Kenney's name is the most well-known of the four people in the leadership race so far. He's also the only candidate promising to lead the PCs into merger talks with the Wildrose party.
The other three contenders are committed to rebuilding the PC brand as a socially progressive, fiscally conservative alternative to the governing NDP.
4 candidates and counting
More candidates are expected to join the race over the next month.
Delegates selected by PC members this winter in each riding will vote for a new PC leader next March at a convention in Calgary.
Duane Bratt, a professor at Mount Royal University, said there actually are two paths to victory for Kenney in this race.
He could be selected leader and then open merger talks with the Wildrose, resulting in a single conservative choice for voters in 2019.
On the other hand, Bratt said Kenney could lose the leadership race, yet that may not necessarily translate into a defeat of Kenney's project.
"I expect he would leave the party, go to Wildrose and bring people with him, saying these people are not interested in working together to defeat the socialists and so you're going to see a much smaller PC party," said Bratt.
Kenney welcomes other pro-unity voices
A smaller PC party — potentially led by someone with little province-wide profile — could mean the Wildrose gains strength as an alternative to the NDP. Kenney rejects that notion.
"If my plan for unity doesn't work, if it's not accepted by either the Wildrose party or PC grassroots members, I would try to make the PC party the vehicle for unity," said Kenney. "But I don't get focussed on those negative scenarios."
Kenney also said at the launch of the leadership contest in Lethbridge on Saturday that he's okay if no other candidate in the race is interested in pursuing a merger of the PC and Wildrose brands.
"I would welcome another pro-unity candidate into the race. I think it would be great to have a choice of somebody who wants to ensure the defeat of the NDP in the next election but I will be carrying this message forward," said the former Conservative MP.
Bratt said Kenney is likely pleased he's not competing with anyone else in this race for the so-called unite-the-right vote.
Kenney versus the world?
"I think he wants it 'him versus the world' on this issue. I think that is better for him. I think that is better for the ideas he is putting forward," said Bratt.

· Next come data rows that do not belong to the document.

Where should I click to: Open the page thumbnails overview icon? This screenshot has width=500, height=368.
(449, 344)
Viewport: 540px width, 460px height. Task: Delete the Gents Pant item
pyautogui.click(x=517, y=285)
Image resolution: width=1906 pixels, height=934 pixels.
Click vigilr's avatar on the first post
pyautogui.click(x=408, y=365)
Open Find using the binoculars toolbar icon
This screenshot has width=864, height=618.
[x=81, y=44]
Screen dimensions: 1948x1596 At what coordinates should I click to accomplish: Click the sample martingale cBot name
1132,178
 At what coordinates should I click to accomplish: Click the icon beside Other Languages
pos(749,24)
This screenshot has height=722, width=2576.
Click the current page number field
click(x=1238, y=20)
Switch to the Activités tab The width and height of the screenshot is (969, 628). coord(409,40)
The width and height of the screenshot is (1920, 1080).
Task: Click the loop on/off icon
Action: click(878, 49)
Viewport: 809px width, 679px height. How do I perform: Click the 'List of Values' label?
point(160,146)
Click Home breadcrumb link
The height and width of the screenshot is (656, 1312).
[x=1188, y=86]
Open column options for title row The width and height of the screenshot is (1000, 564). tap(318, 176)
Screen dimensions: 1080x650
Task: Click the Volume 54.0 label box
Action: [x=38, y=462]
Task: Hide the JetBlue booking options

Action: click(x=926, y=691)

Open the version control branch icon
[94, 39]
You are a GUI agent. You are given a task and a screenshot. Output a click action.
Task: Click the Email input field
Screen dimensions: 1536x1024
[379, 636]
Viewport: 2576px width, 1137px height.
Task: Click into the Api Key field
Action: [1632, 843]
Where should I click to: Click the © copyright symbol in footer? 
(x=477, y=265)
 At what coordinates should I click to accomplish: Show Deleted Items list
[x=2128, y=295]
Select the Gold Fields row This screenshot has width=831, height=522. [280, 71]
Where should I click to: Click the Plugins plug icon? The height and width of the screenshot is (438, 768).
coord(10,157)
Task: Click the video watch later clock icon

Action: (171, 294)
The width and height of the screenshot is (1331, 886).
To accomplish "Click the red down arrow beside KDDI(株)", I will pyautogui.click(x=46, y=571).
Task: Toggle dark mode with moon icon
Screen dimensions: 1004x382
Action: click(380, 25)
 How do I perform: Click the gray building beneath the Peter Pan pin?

It stakes out distinct turf for Kenney as he travels the province seeking to win as many delegates as he can in each riding.
However, it also narrows the options for delegates at next March's leadership convention.
Bratt said he expects delegates supporting other candidates will likely rally around the top anti-unity candidate, which could snowball against Kenney's chances as the voting reaches later rounds.
'A bunch of bruised egos'
There's an assumption that many long-time PC party members aren't keen to fold the tent and join Wildrose members in a new party.
Art Sanford is a member of the PC board in Lethbridge West. A member for more than 25 years, he said all conservatives need to do what's necessary to defeat the NDP. And that's why he's backing Kenney's vision.
"We got a bunch of bruised egos out there that need to smarten up and quit looking backwards. Look ahead and see where we're going," said Sanford.
That ties into Kenney's message that conservative-minded Albertans need to decide who they want to beat more — other conservatives or the NDP.
Many PCs respond that Albertans want a progressive, centre-right alternative to the NDP and not a socially conservative party like Wildrose.